Can the TTOC show their interest in the Poole Meet, Poole Tourism and Poole Audi are involved, this is the 5th consecutive year that the forum have supported the event and also the TTOC have been involved too in the past. If so please make it sticky in the events section thanks.


----------



## nutts (May 8, 2002)

The day before the AGM and two days before the Annual Event... we may struggle a little to actually attend (if you mean the committee). What we are doing is to publicise it in the next couple of absoluTTes and to add an event to the calendar...

What might be needed is a web based write-up for the website of last years event so we can link it to this years website & calendar link, etc

We're ordering a few extra flags and banners and Lee will be bringing them down 

What we really need is for the attending reps to take the control locally (as has already been discussed on the rep board)


----------



## TTotal (Aug 12, 2002)

As long as the TTOC are "supporting" this event then thats great, any help to promote the TTOC will be greatfully received, all of the members are always actively encoraging potential members - naturally we always hand out fliers etc and discuss the benefits to them, as we dont see the reps board (obviously)  we are not aware of what is discussed, who is the rep for our area then? It would be embarrasing for the Club if this was not pushed by the Club as Poole Audi and Poole Tourism have gone to considerable efforts here. 

It seems strange that no Club officials have been liasing with the event organisors, just me again


----------



## Multiprocess (Aug 9, 2004)

John, the local Rep which was jog and now is Robokn, should be liasing and making themselves known to the organisers.
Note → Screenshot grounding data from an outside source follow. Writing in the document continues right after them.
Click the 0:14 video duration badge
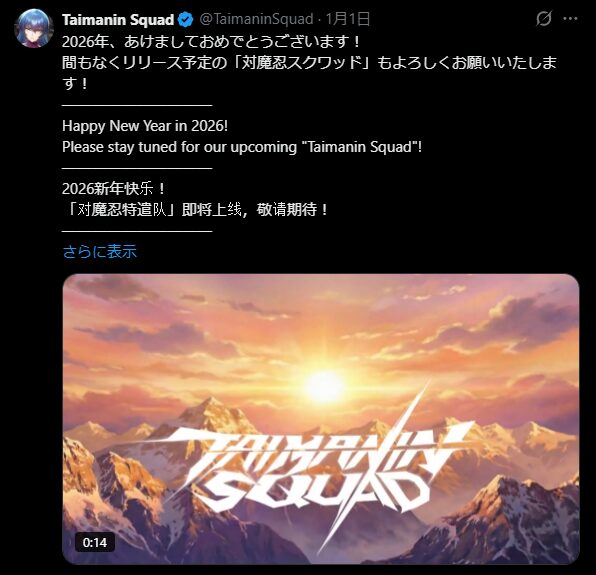The width and height of the screenshot is (596, 575). click(95, 542)
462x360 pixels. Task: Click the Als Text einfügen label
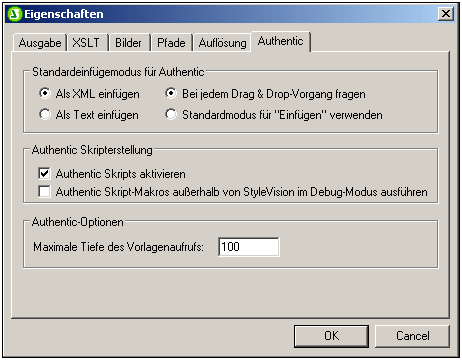point(97,115)
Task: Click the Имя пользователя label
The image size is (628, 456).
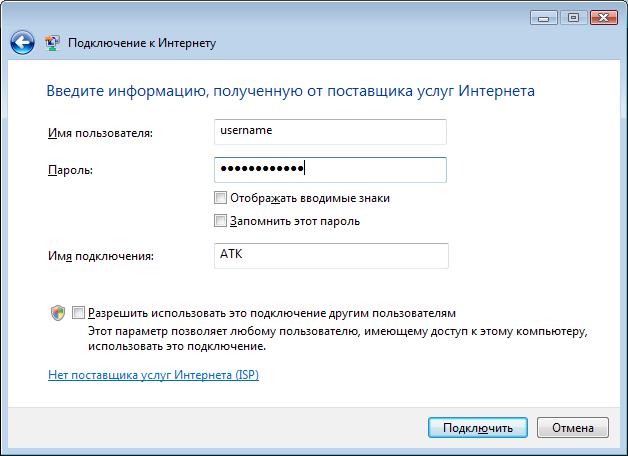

But as Rob has only just started the role, I don't think has had time to get a full briefing from jog regarding the area.

We are obviously please that you in particular have been liasing with the organisers and if you could make them aware of the contacts within the TTOC and the local rep, in future we can hopefully keep the lines of communication open.


----------



## TTotal (Aug 12, 2002)

AbsoluTTely 8)


----------



## TTotal (Aug 12, 2002)

Errr what are the contact details then ?


----------



## Multiprocess (Aug 9, 2004)

Mine directly is [email protected]

The direct contact for the committee is [email protected]

Best to send it to me and copy committee, so I can make the initial contact and pass onto the rep for the area.


----------



## TTotal (Aug 12, 2002)

As this Top EvenTT is happening soonish, have we orgamnised TTOC banners and fliers :?


----------



## NaughTTy (Jul 9, 2003)

The new flags are on order and will hopefully be brought down by Lee.

Fliers?


----------



## TTotal (Aug 12, 2002)

Yeh the "ReadthisnicebrochureandjointheTTOC" fliers...


----------



## NaughTTy (Jul 9, 2003)

TTotal said:


> Yeh the "ReadthisnicebrochureandjointheTTOC" fliers...


I've got about half a box of the standard TTOC fliers - The new A6 ones

Presumably Lee can bring some more of those too


----------